Voyages d’affaires 2026 : la garde-robe du micro-trip et du bleisure

Voyages d'affaires 2026 : la garde-robe du micro-trip et du bleisure

Le Deloitte 2026 Travel Industry Outlook affiche une contradiction apparente : 68 % des travel managers prévoient d’augmenter leurs budgets pour 2026, avec une dépense moyenne en hausse de 23 % par rapport à 2025. Mais la fréquence des voyages individuels continue de baisser : seuls 53 % des grands voyageurs d’affaires déclarent vouloir voyager trois fois par mois ou plus, contre 63 % un an plus tôt dans la même enquête Deloitte.

L’argent ne disparaît pas : il se redistribue. On dépense davantage pour des voyages moins nombreux, choisis avec plus de soin. C’est la logique derrière ce que plusieurs rapports sectoriels — Engine, Arrivia, SIXT business — appellent le « 12-hour micro-trip » : le déplacement express pensé pour boucler en une seule journée un rendez-vous client décisif, sans nuitée et sans perturber le reste de la semaine de travail.

À ce voyage éclair s’ajoute le phénomène inverse. 84 % des voyageurs d’affaires interrogés par Engine déclarent vouloir ajouter du temps libre à leur prochain déplacement professionnel, et le marché mondial du bleisure — travail plus vacances dans le même déplacement — pèse 762 milliards de dollars en 2025, avec des projections dépassant 2 200 milliards de dollars d’ici 2034.

Les entreprises ne se contentent plus de tolérer le chevauchement entre travail et vacances : elles le formalisent. Une entreprise sur cinq, selon les données agrégées par Navan et Arrivia, encourage désormais explicitement ses salariés à prolonger leurs déplacements pour des raisons personnelles. Marriott enregistre des séjours professionnels 20 % plus longs que les années précédentes. Le phénomène ne se limite pas aux États-Unis : SIXT business signale la même dynamique sur les marchés européens, où le critère de choix se déplace du prix du billet vers la flexibilité de l’itinéraire.

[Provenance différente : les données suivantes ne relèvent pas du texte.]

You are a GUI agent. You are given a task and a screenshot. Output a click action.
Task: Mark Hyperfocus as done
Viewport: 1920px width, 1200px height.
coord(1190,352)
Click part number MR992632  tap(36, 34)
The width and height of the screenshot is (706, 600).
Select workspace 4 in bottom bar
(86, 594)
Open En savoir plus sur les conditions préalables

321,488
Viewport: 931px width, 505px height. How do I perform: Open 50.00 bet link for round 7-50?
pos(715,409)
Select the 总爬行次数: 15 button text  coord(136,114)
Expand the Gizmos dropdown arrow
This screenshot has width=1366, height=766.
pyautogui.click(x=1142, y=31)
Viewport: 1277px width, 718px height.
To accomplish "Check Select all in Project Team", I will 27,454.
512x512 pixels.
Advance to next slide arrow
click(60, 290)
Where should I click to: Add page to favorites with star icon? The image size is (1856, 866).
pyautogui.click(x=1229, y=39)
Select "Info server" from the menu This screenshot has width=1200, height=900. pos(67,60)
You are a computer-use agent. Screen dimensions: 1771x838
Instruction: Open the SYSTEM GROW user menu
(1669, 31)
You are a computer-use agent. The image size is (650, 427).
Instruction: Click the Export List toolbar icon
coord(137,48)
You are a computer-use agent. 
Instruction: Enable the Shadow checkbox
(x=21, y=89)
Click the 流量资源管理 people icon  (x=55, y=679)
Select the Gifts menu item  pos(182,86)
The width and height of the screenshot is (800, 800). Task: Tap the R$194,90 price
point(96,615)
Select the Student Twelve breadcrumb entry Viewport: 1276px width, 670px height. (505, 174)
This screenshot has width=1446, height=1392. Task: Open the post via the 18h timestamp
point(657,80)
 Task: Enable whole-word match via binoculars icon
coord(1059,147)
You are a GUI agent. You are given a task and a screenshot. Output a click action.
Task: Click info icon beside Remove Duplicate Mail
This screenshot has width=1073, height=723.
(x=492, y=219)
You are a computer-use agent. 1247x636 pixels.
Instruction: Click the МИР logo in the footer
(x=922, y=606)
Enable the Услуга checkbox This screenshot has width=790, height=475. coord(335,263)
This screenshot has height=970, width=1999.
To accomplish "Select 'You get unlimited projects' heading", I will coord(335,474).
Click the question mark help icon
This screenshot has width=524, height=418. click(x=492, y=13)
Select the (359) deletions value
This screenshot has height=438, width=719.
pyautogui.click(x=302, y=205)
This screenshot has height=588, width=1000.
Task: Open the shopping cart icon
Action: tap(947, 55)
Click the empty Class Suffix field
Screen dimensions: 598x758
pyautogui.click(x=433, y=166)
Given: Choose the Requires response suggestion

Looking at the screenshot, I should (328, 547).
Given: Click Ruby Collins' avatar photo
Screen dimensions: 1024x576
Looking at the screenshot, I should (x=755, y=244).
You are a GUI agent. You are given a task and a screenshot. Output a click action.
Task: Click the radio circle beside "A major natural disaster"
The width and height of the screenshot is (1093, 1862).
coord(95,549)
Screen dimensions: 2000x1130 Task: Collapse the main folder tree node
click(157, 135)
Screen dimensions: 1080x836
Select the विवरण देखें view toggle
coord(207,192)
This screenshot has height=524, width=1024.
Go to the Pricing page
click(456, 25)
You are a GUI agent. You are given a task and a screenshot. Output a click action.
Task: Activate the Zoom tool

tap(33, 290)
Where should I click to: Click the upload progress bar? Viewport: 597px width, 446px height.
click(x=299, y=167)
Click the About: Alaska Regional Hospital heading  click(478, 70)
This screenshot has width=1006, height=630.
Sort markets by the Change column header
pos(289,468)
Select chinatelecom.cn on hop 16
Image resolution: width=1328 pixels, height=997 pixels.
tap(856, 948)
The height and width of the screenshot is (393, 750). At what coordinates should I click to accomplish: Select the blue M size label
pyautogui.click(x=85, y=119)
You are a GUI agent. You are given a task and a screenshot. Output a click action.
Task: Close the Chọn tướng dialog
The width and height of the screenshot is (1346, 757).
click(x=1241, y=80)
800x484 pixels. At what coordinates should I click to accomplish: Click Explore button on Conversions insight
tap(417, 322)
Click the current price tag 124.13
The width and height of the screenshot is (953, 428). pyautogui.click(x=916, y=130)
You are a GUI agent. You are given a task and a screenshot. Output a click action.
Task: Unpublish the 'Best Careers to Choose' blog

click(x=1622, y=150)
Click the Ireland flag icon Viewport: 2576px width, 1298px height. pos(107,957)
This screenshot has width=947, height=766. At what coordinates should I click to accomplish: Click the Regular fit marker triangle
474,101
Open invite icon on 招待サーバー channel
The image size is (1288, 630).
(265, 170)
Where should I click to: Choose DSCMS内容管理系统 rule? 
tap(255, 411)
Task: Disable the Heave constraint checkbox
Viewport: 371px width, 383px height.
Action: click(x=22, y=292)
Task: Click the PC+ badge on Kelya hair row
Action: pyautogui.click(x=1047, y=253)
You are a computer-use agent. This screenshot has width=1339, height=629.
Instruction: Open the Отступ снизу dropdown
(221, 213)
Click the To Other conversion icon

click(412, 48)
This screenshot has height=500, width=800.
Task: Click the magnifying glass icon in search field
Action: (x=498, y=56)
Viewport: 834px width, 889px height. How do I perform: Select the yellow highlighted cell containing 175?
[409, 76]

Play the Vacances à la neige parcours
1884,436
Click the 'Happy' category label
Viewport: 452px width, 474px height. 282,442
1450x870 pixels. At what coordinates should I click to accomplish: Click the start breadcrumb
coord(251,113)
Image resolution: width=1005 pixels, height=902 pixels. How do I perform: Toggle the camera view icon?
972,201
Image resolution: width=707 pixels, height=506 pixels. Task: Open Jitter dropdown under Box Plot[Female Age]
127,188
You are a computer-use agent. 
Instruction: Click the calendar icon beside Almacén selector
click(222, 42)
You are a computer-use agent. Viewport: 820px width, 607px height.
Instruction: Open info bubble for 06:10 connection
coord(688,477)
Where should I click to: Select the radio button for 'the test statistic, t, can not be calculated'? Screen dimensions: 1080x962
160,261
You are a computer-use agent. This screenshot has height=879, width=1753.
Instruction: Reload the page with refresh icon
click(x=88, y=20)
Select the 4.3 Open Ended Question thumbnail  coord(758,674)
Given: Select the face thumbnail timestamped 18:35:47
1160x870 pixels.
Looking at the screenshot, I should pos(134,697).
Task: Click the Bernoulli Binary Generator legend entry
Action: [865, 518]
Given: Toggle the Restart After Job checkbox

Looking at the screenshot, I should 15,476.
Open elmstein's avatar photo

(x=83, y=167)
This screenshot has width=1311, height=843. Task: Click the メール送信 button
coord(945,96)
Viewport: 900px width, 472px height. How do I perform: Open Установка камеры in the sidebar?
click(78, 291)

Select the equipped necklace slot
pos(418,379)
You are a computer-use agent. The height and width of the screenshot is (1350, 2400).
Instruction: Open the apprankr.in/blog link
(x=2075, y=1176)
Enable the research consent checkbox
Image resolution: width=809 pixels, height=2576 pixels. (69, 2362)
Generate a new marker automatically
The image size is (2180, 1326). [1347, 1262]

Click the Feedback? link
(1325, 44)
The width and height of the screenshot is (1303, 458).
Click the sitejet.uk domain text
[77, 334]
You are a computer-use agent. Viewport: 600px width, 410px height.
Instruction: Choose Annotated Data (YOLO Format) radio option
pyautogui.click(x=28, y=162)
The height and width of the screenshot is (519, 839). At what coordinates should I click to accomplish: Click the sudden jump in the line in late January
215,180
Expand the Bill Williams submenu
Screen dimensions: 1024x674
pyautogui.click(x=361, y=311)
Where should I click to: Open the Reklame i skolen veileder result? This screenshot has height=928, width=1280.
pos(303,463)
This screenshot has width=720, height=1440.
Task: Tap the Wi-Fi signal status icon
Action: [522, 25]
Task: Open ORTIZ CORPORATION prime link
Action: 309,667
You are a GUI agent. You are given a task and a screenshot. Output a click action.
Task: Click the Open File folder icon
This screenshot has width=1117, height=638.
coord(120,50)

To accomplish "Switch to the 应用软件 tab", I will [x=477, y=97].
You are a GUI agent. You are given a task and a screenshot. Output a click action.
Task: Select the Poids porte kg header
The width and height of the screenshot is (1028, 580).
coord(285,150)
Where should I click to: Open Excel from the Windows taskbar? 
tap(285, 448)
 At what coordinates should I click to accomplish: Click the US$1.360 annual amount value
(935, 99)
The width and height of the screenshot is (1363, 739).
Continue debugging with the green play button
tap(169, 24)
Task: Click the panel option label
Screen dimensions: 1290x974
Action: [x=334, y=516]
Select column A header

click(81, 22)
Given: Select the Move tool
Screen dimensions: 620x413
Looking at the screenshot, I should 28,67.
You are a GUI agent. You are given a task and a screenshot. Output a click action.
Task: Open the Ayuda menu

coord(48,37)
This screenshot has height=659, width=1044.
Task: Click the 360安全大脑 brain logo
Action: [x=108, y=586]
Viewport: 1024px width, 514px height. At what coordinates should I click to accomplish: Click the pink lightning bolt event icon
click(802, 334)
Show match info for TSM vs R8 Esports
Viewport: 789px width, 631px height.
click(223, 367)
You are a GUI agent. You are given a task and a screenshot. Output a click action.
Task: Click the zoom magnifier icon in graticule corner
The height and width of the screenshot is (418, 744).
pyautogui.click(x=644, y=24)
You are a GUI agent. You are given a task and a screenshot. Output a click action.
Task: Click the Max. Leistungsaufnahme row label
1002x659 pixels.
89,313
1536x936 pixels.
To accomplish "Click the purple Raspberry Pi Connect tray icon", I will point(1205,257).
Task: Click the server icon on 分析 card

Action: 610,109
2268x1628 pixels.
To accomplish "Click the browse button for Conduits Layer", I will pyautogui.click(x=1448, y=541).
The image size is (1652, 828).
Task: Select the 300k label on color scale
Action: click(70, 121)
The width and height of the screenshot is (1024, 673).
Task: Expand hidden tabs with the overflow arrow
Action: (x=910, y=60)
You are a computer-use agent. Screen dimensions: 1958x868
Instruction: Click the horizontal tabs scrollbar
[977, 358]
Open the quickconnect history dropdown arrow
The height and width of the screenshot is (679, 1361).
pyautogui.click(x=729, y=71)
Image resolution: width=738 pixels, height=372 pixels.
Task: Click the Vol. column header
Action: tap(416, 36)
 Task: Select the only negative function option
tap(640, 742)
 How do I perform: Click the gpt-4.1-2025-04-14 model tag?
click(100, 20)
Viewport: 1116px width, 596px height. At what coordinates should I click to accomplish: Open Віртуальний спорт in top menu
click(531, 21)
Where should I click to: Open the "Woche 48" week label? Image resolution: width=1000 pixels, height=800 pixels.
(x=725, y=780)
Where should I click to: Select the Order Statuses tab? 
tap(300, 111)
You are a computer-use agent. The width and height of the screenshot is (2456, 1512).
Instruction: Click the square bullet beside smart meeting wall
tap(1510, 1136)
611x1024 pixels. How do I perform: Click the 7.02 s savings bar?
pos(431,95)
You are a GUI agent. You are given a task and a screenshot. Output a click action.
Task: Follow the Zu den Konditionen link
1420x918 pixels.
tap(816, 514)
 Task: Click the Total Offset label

Pour qui organise le déplacement, la conséquence pratique concerne le contenu de la valise avant même le billet. Le bagage cabine unique, déjà majoritaire chez les grands voyageurs selon le même rapport Deloitte, laisse peu de marge : chaque pièce doit couvrir plusieurs occasions, de la réunion au vol jusqu’au verre de dernière minute, sans changement dicté uniquement par le contexte.

Les deux trajectoires ne sont opposées qu’en apparence. Elles convergent vers un problème pratique commun : la garde-robe doit tenir sur deux registres différents avec le même bagage. Une journée de douze heures entre aéroport, client et vol retour exige des pièces qui ne se froissent pas sous la veste et qui absorbent les écarts entre l’air conditionné des intérieurs et la chaleur extérieure. Un voyage qui s’allonge de quelques jours pour le week-end exige l’inverse : des pièces portées plus longtemps sans lavage, sans perdre leur forme ni retenir les odeurs.

La pièce qui résout les deux cas ne change pas entre la réunion de neuf heures et l’apéritif du samedi. Ce qui change, c’est le bagage, pas son contenu.